Musée d'Orsay: Pierre Lehoux Saint Lawrence, Martyr

Pierre Lehoux
Saint Lawrence, Martyr

Saint Lawrence, Martyr
Pierre Lehoux (1844-1896)
Saint Lawrence, Martyr
Huile sur toile
H. 429; W. 3.11 cm
© Musée d'Orsay, dist. RMN-Grand Palais / Patrice Schmidt

Saint Lawrence, Martyr

Initially, Pierre Lehoux wanted to produce great paintings. So he was naturally attracted to history painting and, unusually, religious history.
David and Goliath, The Martyr of Saint- Etienne, Saint Martin carried up to Heaven by Two Angelswere some of the works that established his reputation.

The detailed treatment of powerful muscles is reminiscent of Michelangelo, whereas the skilful composition of the scene, mainly placing the key elements on a diagonal, is a technique derived from Baroque art.
Just like Joseph Blanc, he infuses his paintings with a strange quality, somewhat Mannerist, by using strident colours.
All these qualities can be found in Saint Lawrence, Martyr. In the 3rd century AD, St. Lawrence, deacon of Rome, was condemned to burn to death on a gridiron prepared with hot coals beneath it for distributing to the poor the riches of the Church coveted by the Emperor Valerian.
During his suffering, an angel brought the saint a palm branch, the symbol of martyrdom.

Thanks to this ambitious and virtuoso work, Lehoux was awarded the first “Prix du Salon” in 1874. This new award aimed to rekindle interest in history painting among young artists, who had gradually moved towards modern subjects and landscape painting.

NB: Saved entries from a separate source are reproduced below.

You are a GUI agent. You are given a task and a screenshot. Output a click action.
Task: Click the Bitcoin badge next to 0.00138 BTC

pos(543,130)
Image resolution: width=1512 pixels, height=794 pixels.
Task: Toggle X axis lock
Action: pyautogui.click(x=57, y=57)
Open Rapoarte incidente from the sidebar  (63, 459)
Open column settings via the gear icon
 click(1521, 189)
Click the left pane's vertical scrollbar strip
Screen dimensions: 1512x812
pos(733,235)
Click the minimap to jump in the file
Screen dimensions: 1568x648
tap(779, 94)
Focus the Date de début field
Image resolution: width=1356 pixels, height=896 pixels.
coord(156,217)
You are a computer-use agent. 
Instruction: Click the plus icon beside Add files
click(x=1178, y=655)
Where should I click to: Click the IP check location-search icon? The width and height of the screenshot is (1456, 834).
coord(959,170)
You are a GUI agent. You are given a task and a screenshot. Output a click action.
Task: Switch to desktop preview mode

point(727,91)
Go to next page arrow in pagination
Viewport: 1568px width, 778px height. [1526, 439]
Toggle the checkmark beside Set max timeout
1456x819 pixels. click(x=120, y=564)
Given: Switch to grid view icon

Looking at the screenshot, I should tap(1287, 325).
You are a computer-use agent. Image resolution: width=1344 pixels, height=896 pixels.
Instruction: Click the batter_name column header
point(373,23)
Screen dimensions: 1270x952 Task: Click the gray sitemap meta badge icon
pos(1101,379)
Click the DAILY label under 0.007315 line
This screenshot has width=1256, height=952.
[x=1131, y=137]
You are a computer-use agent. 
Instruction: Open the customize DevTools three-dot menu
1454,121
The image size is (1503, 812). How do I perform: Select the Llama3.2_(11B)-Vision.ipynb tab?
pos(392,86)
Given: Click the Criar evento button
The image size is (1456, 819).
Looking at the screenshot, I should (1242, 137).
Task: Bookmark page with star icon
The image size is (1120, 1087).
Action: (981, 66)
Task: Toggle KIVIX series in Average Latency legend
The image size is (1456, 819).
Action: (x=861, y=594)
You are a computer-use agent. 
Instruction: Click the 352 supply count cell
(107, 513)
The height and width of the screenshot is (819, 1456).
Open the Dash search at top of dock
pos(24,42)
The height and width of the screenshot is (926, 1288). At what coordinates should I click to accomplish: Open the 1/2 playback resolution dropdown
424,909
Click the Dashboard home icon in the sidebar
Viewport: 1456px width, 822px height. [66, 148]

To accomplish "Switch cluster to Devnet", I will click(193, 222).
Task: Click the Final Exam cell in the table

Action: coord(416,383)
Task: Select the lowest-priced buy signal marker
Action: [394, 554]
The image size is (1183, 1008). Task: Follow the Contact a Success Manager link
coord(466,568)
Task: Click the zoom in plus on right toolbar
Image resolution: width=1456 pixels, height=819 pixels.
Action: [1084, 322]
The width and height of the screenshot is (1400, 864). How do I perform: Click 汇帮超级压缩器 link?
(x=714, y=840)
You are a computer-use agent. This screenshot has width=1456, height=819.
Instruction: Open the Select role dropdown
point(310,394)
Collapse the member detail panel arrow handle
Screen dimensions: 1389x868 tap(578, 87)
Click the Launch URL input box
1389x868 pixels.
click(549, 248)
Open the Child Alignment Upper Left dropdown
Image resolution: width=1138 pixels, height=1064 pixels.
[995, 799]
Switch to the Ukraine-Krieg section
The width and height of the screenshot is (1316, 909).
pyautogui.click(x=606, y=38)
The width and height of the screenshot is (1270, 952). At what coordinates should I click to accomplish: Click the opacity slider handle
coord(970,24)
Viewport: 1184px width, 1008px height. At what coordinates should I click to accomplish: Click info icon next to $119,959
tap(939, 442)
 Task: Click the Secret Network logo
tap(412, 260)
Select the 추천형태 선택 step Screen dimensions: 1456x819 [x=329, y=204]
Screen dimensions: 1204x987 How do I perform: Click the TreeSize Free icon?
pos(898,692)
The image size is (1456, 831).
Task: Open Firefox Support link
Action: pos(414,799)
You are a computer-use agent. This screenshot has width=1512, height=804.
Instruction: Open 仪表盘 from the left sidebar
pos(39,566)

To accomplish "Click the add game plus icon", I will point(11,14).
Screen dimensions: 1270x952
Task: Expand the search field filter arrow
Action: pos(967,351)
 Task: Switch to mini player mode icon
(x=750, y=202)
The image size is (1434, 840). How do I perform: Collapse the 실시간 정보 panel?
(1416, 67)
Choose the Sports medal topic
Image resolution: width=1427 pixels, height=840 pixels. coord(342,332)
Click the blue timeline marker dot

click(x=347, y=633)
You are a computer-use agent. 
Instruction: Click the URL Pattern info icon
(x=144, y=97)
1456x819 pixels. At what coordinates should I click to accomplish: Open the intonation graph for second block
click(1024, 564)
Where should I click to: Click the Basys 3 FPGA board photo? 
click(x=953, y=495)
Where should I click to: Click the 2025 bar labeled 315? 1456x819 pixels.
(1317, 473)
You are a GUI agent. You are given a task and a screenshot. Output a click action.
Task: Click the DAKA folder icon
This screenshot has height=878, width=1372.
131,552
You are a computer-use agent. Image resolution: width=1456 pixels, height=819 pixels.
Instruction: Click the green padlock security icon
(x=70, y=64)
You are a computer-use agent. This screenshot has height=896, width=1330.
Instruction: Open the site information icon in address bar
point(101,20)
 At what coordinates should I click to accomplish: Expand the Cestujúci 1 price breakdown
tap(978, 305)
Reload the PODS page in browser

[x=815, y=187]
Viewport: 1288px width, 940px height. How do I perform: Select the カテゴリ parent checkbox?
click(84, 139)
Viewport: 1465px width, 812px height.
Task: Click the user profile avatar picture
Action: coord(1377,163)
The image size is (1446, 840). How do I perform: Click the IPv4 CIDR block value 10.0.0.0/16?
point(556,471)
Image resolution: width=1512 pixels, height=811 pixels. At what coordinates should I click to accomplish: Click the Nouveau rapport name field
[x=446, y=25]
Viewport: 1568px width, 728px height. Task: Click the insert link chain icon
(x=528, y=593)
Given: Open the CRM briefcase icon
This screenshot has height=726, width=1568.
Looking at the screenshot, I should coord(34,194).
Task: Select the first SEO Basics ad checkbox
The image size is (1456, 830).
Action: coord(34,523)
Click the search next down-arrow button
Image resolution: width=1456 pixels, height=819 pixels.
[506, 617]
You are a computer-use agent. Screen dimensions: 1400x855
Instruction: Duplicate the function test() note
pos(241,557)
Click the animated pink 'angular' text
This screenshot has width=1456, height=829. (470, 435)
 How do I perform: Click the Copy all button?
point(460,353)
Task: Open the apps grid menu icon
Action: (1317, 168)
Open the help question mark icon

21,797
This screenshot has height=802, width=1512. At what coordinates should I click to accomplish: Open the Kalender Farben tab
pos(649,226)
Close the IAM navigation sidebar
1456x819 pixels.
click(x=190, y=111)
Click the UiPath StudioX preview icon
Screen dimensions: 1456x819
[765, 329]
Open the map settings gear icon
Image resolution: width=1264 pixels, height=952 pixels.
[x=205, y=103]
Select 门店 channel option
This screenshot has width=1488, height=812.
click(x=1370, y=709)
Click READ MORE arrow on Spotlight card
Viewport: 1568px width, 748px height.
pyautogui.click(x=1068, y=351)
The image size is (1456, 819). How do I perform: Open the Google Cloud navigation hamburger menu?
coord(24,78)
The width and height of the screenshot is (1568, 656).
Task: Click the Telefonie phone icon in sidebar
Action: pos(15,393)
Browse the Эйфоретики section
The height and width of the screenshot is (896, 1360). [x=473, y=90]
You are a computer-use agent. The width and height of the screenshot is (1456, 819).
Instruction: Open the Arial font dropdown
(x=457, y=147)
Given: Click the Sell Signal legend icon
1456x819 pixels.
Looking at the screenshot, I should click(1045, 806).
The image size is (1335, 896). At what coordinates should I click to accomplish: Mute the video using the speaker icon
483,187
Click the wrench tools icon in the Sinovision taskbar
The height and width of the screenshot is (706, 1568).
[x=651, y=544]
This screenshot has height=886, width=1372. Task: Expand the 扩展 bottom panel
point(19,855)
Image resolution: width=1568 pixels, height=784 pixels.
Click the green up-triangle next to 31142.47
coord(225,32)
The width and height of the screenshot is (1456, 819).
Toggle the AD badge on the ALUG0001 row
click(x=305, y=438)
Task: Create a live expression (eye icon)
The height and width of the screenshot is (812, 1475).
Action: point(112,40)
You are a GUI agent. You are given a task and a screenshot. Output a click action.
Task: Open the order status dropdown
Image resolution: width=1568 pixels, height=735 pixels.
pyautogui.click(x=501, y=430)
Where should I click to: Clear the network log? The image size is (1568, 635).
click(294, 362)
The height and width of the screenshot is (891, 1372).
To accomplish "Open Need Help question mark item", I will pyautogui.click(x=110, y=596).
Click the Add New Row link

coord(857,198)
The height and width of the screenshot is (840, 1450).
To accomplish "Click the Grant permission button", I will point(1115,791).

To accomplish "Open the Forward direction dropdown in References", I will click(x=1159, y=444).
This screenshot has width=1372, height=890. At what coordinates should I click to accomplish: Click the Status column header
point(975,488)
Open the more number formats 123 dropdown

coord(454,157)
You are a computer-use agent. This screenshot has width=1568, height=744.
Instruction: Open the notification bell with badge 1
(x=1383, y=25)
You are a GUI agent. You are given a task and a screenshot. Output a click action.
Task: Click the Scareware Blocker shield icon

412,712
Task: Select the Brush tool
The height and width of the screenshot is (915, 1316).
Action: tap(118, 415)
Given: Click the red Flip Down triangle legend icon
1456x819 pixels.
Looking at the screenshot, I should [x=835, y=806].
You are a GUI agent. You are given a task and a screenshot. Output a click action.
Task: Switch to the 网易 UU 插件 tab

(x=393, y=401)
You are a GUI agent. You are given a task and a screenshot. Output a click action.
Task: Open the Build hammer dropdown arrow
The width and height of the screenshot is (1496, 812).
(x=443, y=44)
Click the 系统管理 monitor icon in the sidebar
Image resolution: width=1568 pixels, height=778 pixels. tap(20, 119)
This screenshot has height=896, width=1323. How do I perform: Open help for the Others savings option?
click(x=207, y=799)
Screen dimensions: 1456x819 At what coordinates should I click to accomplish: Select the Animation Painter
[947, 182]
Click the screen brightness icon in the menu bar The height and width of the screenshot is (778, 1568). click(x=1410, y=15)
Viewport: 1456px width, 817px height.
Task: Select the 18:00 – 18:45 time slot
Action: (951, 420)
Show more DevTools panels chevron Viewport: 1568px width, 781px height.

However, the painting was difficult to understand; it was criticised for its excess: "the tense poses", "a jumble of foreshortenings [...], a screaming hotchpotch of legs, arms, torsos and heads given shape by a great many muscles, without harmony or dignity".
Although still a young artist, his painting was bought for the Musée du Luxembourg.